[Start Supplied material]
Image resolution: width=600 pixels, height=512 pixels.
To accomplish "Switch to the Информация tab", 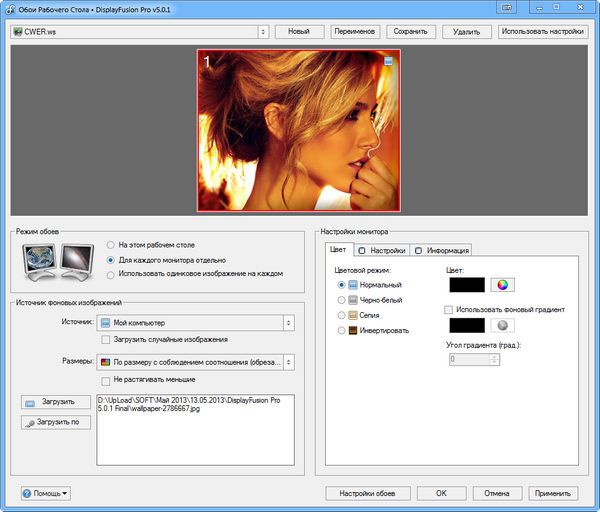I will (x=441, y=250).
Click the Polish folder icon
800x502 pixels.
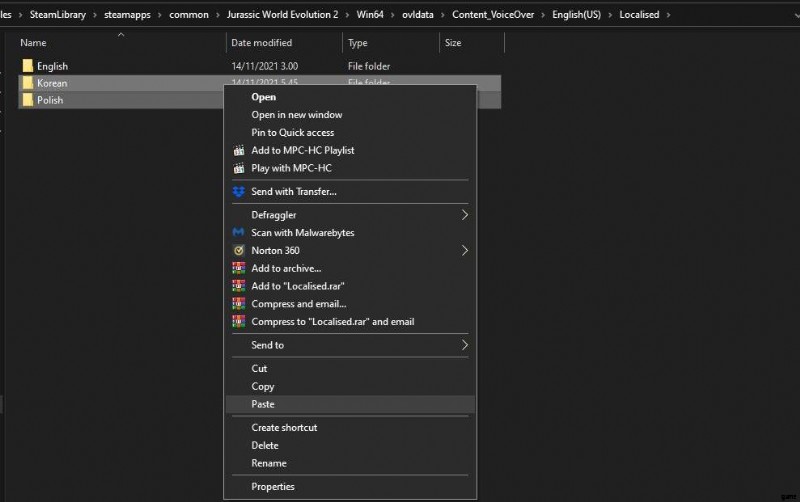pyautogui.click(x=28, y=100)
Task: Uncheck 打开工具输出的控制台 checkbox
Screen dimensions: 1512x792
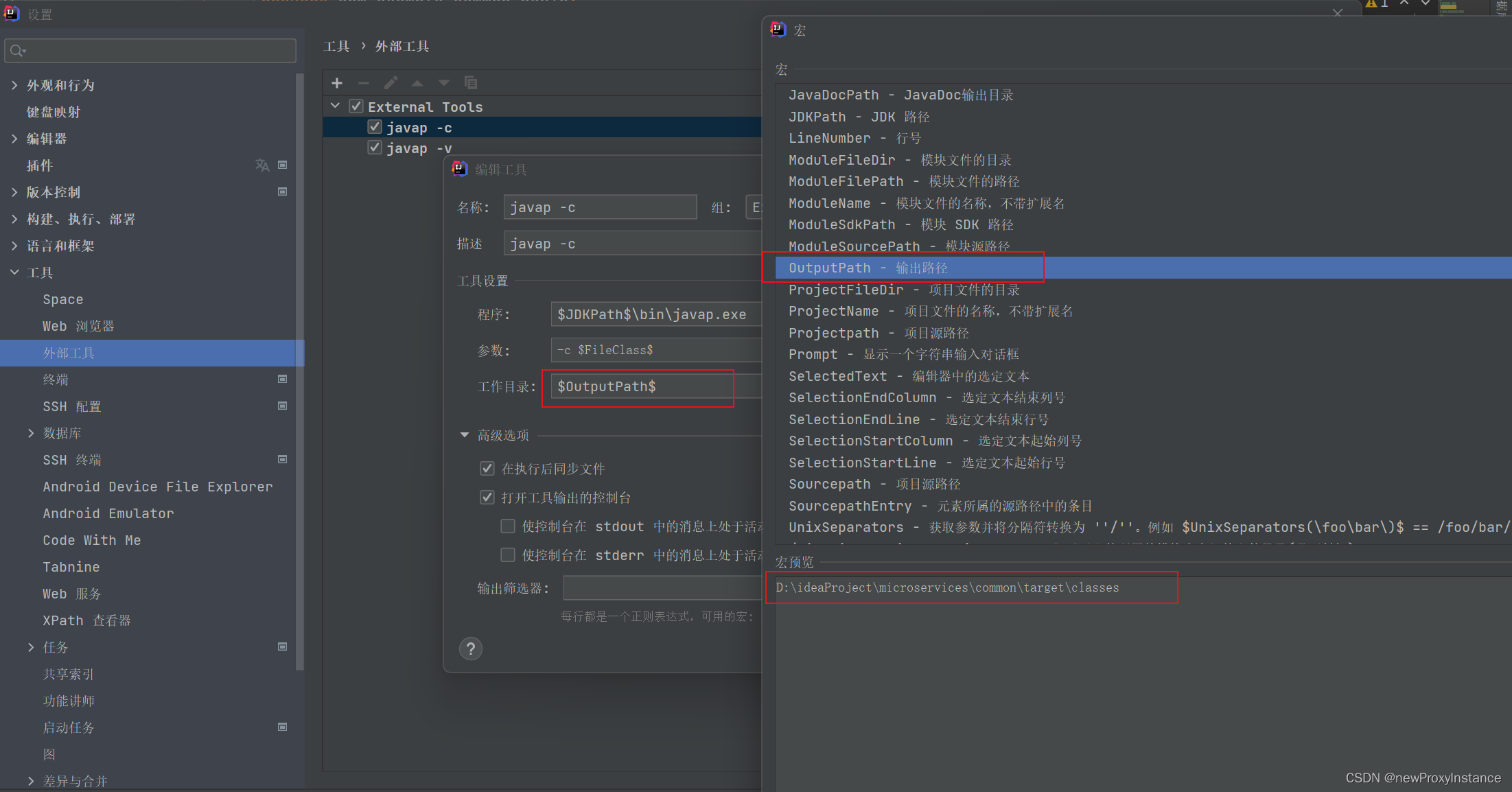Action: tap(487, 498)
[End Supplied material]
# [Your goal]
Extract the lines of the records word for word, from the line containing "Task: Uncheck 打开工具输出的控制台 checkbox" through the end of the records, and leave the pictures out.

# [Expected answer]
Task: Uncheck 打开工具输出的控制台 checkbox
Screen dimensions: 1512x792
Action: tap(487, 498)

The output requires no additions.